No pictures belong in the copy. Retype exactly, and only, the stretch of lines below from the one with "Where should I" through the one with "Given: Select the".

- _Extracted data_:
===

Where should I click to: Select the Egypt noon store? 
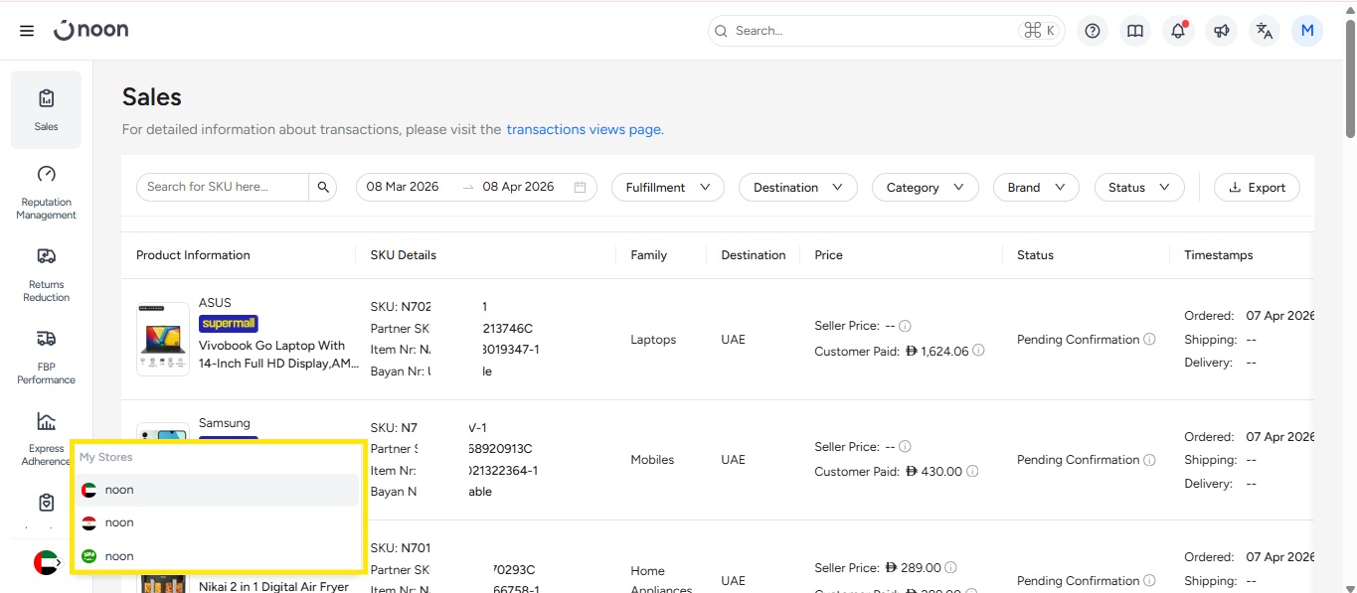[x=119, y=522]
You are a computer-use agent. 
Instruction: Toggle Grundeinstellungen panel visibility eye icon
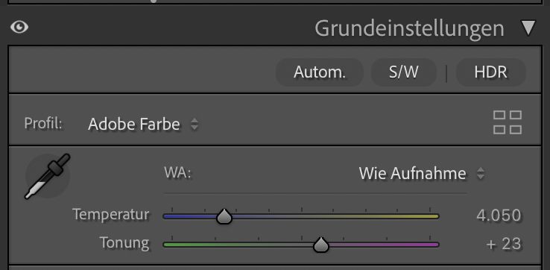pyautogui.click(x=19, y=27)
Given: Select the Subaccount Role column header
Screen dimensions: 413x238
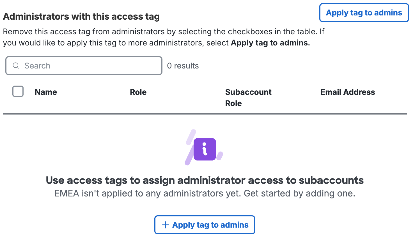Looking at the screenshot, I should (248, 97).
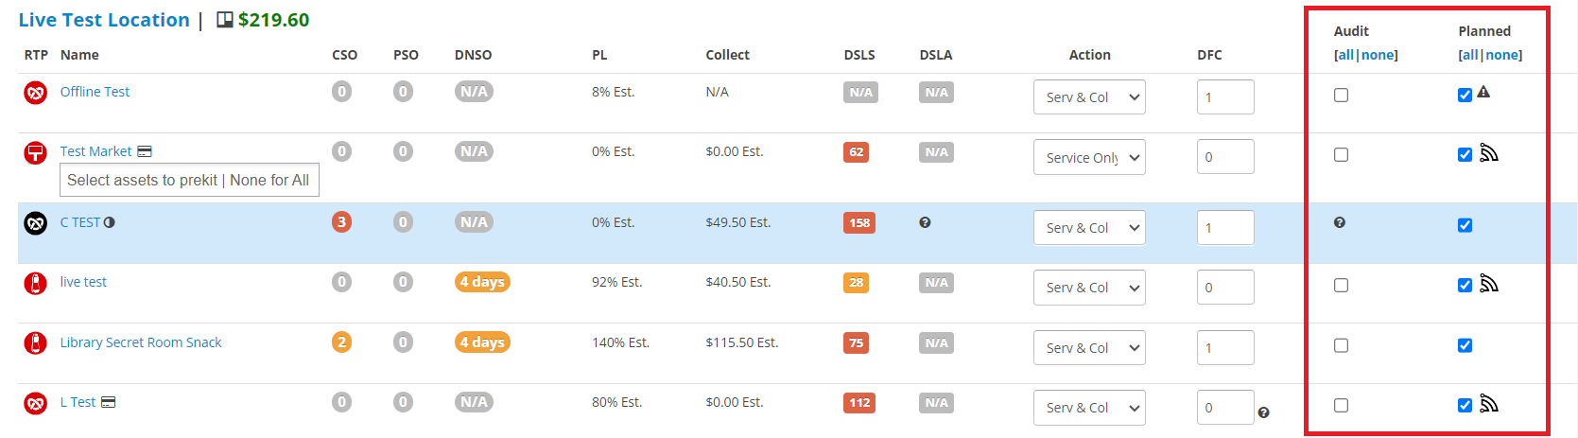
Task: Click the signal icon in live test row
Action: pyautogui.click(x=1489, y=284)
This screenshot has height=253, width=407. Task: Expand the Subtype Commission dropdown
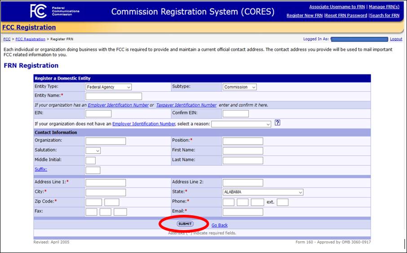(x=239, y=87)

===

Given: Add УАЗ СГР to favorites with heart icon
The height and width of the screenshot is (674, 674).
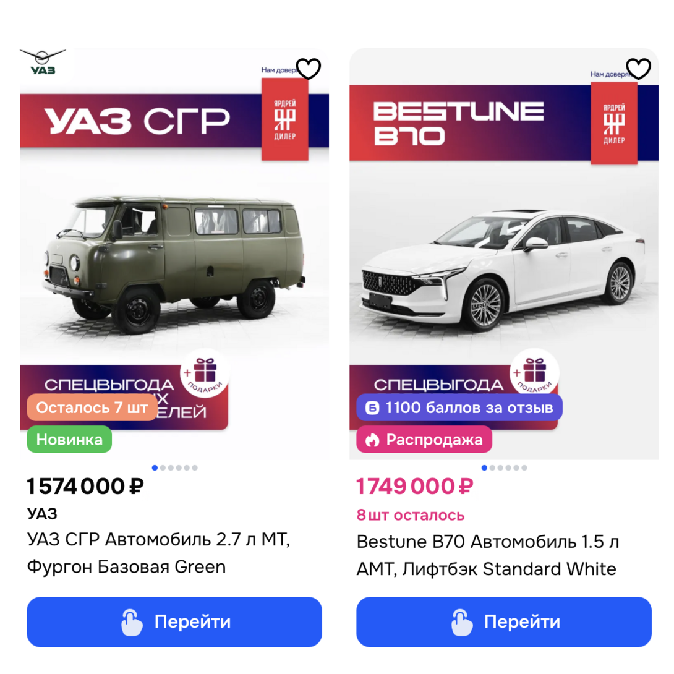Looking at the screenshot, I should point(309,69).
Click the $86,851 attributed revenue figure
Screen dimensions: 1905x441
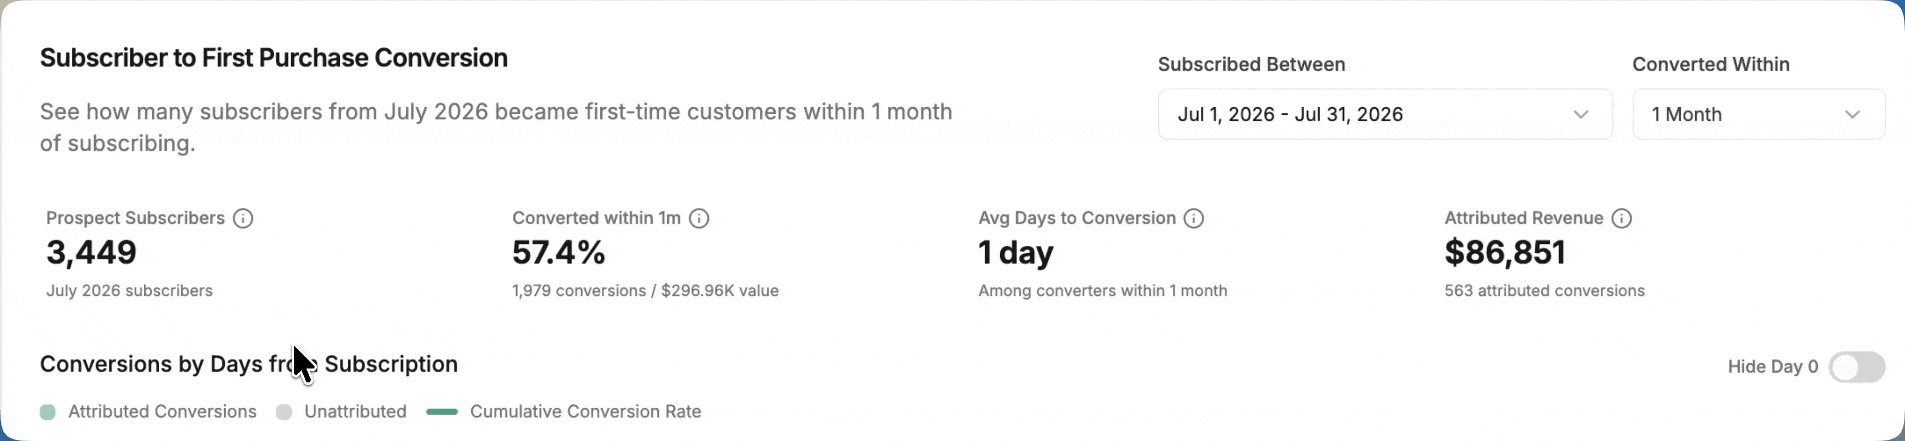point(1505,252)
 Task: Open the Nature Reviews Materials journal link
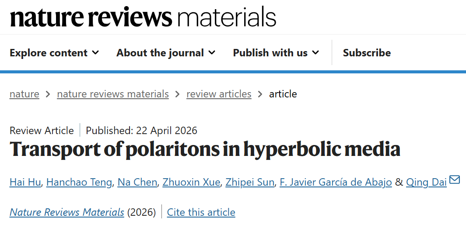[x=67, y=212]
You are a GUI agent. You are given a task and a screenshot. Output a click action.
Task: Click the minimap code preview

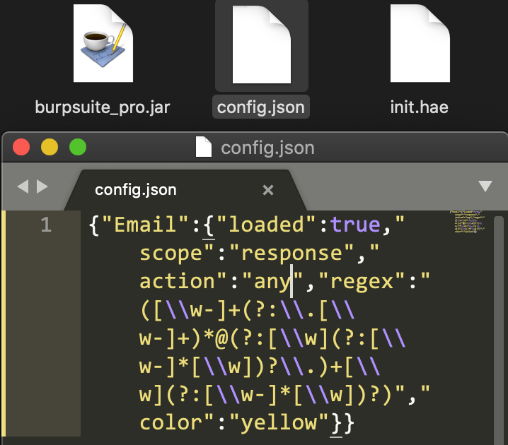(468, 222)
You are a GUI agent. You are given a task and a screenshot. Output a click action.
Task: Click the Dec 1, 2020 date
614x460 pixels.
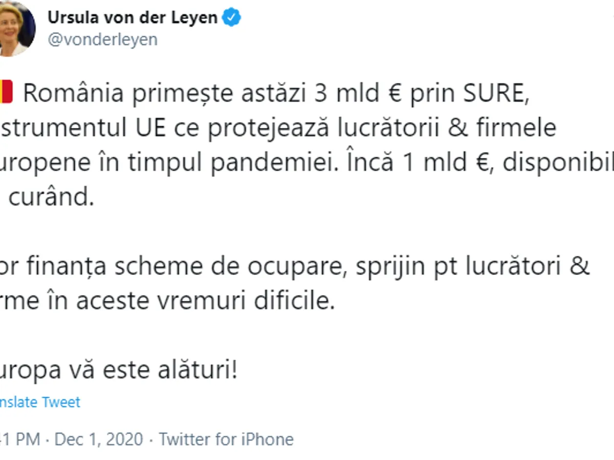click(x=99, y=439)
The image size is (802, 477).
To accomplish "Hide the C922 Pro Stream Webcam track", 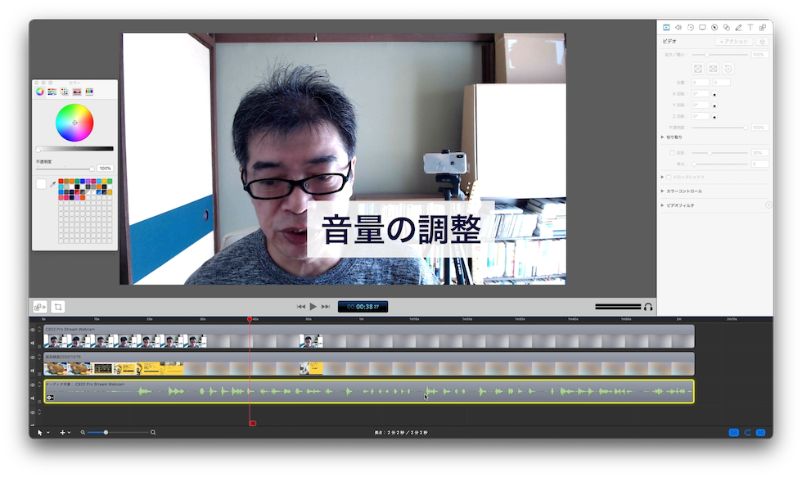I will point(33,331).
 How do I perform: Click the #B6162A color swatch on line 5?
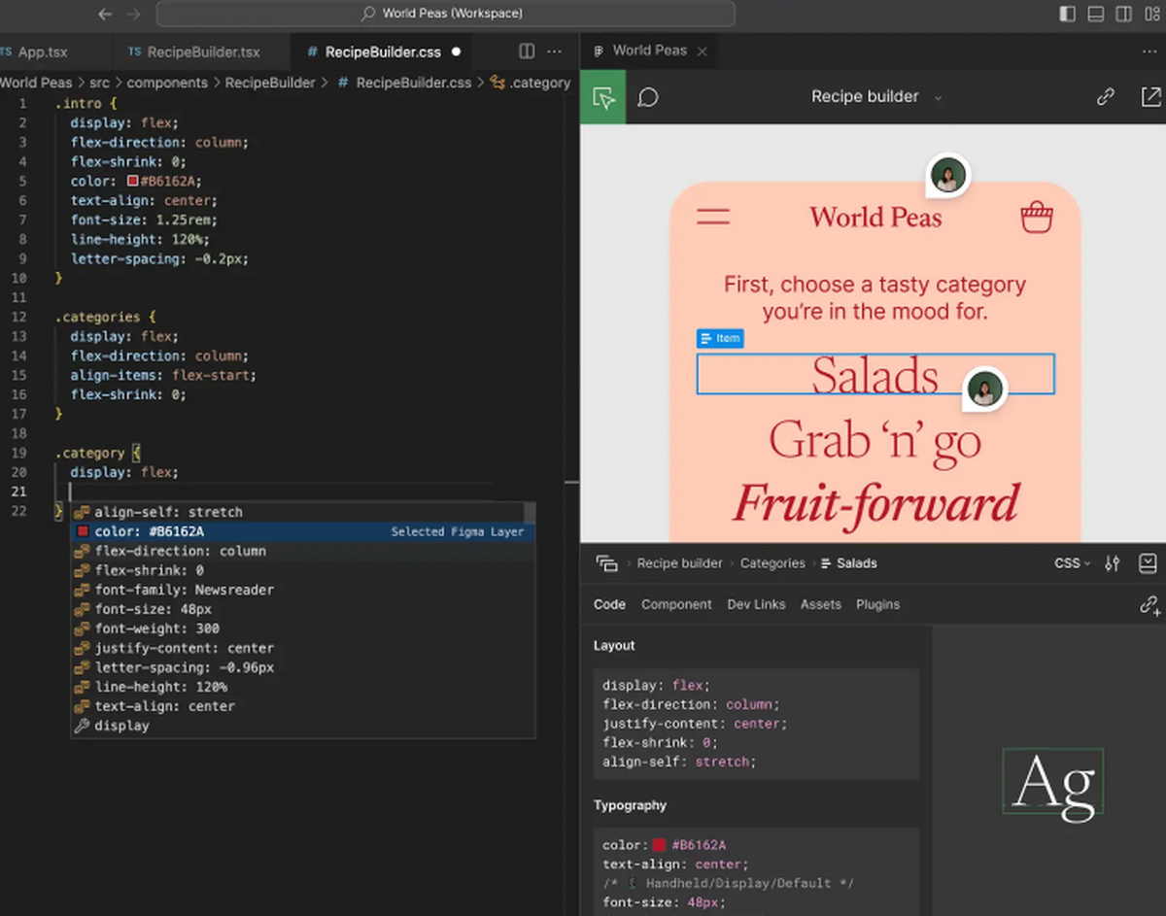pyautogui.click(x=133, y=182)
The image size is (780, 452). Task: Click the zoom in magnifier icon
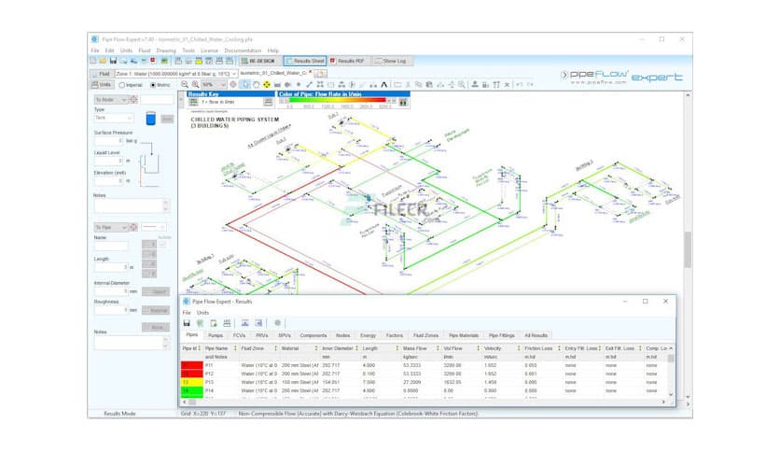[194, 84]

===

- _Reply to the task_:
Where should I click to: Select the Egypt noon store? 
[x=119, y=522]
You are a computer-use agent. 
Instruction: Toggle Grundeinstellungen panel visibility eye icon
pyautogui.click(x=19, y=27)
Given: Select the Subaccount Role column header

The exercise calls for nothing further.